- **Problem requirements**:
Copies of all lines containing the string "price" are needed from the data below.

Dataset entries

*** Begin section ***

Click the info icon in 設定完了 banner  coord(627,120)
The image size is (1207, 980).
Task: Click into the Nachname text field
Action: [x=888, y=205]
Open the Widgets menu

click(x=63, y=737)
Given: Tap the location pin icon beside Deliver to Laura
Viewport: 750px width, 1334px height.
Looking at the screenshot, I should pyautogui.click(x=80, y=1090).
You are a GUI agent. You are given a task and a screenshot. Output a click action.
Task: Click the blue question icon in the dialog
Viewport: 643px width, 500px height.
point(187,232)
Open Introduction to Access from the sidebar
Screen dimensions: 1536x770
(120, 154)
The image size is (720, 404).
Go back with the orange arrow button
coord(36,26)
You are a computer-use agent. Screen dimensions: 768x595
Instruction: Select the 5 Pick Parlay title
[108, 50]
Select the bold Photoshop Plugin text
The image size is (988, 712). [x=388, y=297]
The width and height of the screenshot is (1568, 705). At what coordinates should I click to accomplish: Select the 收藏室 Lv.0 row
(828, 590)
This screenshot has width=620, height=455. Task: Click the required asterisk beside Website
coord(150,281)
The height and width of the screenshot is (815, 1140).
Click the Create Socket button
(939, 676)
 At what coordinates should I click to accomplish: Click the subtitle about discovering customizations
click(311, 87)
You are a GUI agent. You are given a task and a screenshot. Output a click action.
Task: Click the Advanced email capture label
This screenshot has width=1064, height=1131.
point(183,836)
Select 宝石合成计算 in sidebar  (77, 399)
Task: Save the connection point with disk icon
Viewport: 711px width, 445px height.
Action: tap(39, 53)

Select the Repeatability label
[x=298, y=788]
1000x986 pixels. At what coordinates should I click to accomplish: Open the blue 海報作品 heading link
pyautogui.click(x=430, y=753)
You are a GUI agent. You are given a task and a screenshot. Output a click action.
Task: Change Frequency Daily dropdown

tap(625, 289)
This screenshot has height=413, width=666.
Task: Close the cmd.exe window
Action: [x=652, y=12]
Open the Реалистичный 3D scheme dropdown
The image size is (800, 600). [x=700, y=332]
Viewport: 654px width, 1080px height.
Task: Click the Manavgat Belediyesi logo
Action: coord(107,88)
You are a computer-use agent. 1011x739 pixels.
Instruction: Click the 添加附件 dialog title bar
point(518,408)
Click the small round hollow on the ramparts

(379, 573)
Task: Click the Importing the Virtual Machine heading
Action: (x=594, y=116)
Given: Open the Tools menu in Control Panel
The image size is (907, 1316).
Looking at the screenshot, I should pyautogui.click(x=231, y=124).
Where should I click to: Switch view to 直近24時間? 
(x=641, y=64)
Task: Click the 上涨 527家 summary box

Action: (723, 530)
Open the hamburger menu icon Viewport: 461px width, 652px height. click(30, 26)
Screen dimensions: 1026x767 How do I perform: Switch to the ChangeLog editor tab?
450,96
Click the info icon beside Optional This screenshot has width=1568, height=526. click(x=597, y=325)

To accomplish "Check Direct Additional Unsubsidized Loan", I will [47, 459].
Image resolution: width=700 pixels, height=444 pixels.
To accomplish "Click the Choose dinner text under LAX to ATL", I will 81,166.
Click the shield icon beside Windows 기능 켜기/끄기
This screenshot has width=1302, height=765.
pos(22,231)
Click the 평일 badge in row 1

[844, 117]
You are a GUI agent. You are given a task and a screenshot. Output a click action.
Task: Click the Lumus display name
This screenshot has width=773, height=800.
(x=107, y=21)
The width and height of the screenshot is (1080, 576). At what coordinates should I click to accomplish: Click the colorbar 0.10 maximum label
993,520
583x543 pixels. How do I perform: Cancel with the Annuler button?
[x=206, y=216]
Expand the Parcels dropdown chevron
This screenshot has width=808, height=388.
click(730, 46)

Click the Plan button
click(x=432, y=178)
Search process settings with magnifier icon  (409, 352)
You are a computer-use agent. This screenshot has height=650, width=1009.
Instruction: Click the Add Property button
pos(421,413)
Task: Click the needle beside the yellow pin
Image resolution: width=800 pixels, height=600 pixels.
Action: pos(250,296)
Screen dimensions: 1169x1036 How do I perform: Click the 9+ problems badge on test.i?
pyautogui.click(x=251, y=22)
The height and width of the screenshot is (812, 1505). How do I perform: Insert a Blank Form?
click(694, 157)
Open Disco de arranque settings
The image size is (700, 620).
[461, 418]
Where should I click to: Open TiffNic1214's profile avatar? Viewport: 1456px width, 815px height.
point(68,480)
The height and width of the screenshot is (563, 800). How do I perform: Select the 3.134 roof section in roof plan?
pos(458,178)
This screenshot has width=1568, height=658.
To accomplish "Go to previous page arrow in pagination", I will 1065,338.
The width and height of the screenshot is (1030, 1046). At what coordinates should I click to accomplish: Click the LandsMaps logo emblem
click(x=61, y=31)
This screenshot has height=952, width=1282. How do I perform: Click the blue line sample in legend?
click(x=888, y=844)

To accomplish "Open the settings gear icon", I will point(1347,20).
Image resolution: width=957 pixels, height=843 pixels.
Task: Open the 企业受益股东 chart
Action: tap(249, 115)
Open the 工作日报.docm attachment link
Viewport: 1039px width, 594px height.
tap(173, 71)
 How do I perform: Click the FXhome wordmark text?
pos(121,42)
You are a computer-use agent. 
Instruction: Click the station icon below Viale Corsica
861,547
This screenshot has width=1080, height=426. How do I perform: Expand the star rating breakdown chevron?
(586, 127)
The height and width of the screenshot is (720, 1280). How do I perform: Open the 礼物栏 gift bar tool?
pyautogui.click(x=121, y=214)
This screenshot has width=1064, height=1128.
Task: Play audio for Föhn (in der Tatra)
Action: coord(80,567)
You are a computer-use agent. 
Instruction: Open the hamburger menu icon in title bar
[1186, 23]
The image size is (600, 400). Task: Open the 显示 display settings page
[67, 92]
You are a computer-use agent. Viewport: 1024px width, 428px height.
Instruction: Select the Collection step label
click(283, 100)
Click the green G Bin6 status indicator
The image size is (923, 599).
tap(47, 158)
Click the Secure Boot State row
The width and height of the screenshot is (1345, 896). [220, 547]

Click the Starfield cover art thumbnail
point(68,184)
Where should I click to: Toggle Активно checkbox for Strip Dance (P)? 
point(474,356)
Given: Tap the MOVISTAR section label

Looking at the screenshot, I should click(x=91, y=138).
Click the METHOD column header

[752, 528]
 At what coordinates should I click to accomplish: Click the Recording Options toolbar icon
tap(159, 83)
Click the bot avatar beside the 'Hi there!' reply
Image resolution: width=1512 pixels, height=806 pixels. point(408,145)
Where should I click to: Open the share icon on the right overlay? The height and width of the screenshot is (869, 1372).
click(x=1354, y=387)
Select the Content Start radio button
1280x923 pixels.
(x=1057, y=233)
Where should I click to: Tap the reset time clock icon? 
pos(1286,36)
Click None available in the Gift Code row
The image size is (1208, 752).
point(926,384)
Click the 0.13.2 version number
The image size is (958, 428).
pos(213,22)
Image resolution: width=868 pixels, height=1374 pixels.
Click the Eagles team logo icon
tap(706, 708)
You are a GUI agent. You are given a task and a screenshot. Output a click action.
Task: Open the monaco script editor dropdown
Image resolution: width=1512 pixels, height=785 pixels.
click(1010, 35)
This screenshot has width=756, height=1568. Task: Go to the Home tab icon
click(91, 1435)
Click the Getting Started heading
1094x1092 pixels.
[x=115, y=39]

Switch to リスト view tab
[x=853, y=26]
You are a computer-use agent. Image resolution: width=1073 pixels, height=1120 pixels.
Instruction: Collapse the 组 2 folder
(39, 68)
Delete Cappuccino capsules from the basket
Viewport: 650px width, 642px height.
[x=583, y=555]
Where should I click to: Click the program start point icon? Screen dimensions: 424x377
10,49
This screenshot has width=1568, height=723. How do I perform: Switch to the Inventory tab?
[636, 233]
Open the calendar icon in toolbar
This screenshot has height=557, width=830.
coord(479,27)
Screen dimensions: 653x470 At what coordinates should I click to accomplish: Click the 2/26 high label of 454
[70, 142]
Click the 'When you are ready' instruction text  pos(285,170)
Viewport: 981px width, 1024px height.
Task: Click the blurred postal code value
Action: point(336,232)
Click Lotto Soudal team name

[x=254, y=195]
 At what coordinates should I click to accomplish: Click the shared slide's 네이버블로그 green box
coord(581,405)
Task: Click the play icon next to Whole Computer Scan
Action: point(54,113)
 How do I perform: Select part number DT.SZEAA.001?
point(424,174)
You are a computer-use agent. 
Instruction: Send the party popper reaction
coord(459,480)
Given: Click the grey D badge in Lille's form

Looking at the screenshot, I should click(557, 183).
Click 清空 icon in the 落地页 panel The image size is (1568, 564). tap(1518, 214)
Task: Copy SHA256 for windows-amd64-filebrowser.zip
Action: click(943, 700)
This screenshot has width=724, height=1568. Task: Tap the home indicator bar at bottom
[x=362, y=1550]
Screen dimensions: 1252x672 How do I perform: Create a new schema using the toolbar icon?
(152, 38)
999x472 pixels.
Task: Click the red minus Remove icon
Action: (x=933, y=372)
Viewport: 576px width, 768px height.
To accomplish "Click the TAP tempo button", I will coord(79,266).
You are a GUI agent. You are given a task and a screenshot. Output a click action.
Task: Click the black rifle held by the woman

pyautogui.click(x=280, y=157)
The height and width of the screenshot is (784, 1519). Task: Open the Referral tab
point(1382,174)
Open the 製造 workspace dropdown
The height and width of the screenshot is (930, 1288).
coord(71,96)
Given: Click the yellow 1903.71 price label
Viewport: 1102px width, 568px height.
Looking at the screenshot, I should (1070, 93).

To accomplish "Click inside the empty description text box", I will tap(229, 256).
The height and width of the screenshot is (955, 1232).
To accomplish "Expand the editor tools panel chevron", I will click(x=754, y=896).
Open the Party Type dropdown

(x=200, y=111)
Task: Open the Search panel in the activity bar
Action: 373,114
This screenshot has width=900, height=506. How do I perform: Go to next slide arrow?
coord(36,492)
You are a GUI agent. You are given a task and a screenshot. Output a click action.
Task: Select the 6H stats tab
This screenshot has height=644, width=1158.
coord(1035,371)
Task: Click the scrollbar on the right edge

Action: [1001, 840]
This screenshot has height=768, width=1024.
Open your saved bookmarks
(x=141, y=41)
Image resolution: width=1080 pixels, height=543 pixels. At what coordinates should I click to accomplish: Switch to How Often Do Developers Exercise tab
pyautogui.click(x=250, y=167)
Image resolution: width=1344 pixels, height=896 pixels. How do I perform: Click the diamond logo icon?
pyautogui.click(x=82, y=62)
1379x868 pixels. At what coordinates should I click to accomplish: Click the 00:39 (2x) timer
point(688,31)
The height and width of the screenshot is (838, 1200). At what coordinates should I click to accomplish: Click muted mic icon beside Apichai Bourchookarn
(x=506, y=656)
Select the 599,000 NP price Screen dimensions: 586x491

*** End section ***

- **Exercise solution**:
Given: Click the yellow 1903.71 price label
Select the 599,000 NP price Screen dimensions: 586x491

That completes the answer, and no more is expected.